En caso de los niños, los que han trabajado con esta población, apuntan a las siguientes causas:
- El “Síndrome de renuncia”: un trastorno psiquiátrico infantil grave, en el que pierden las ganas de vivir, dejan de comer, caminar, jugar o incluso abrir los ojos. Han perdido las esperanzas porque los padres lo han hecho. Las niñas padecen más el estrés pre y posmigratorio que los niños: al temor a ser violada se añade a ser repudiada por la familia, que se supone que debería protegerla.
- Pérdida reciente de un pariente (por enfermedad, suicido o asesinato) o temer a perder a los padres y madres, a veces enfermos, y quedarse solos en aquel mundo-jungla.

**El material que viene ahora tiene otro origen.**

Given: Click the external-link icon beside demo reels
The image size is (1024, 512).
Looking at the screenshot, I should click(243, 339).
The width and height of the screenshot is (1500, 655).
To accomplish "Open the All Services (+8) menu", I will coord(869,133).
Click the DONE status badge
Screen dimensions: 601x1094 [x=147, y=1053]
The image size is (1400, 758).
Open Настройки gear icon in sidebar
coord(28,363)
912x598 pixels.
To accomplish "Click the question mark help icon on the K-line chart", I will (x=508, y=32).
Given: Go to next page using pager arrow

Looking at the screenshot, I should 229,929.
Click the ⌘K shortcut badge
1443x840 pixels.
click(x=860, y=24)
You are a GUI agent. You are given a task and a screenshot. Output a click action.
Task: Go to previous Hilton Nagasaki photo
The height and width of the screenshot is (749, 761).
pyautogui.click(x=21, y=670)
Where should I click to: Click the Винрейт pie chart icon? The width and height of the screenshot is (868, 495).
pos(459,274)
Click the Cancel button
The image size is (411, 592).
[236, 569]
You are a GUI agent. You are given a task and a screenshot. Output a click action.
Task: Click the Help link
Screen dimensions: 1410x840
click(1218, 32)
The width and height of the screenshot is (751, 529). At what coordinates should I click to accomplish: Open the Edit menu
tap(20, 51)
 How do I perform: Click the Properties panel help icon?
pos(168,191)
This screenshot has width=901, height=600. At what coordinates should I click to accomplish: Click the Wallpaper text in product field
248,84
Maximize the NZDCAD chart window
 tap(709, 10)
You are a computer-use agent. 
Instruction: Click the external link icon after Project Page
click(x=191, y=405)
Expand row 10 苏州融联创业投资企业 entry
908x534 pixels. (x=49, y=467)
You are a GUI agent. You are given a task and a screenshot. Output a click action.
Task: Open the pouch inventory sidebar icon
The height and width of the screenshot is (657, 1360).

- Haber sido agredidos sexualmente. Según Save the Children, el 10% de los 2.800 niños y niñas congoleños en el campo de refugiado de Uganda, dijeron haber sido violados en el camino. En los propios campos, los pedófilos y las mafias de la industria de sexo hacen su agosto: al menos 8 niños fueron violados por un guardia del campo turco de Nizip; una niña de cuatro años murió por esta causa en un campo en Grecia; miles son forzados a prostituirse para sobrevivir.
Los niños constituyen más de la mitad de 65 millones de refugiados (cifra de la ONU) del mundo. Muchos no han conocido más que guerra y terror. Su protección debe ser la prioridad de los adultos, y rescatar lo que queda de sus vidas arruinadas, sueños deshechos, derechos aplastados.